> Exercise requirements
Write out the lines from the one containing "Image resolution: width=412, height=1623." up to and including the one containing "vers Speedy (59, 1400)" as a numbered list, leaving out any blank lines.

> Data records

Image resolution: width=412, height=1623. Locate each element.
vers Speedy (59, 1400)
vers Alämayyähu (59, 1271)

---

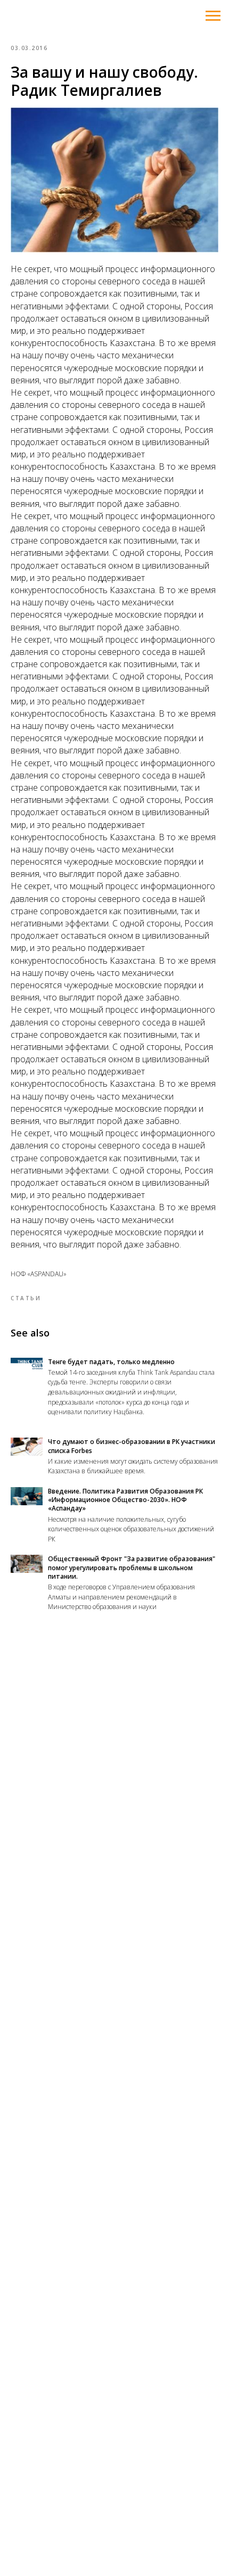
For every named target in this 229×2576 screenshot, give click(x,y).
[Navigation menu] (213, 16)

==

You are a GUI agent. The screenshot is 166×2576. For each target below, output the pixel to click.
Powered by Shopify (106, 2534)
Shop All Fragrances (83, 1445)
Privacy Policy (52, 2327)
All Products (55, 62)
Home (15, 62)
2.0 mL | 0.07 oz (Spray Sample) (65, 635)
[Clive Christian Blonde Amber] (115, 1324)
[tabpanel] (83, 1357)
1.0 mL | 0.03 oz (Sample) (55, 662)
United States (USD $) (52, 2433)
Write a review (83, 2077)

> Complete response
1. Image resolution: width=412, height=1623. Locate each element.
2. vers Speedy (59, 1400)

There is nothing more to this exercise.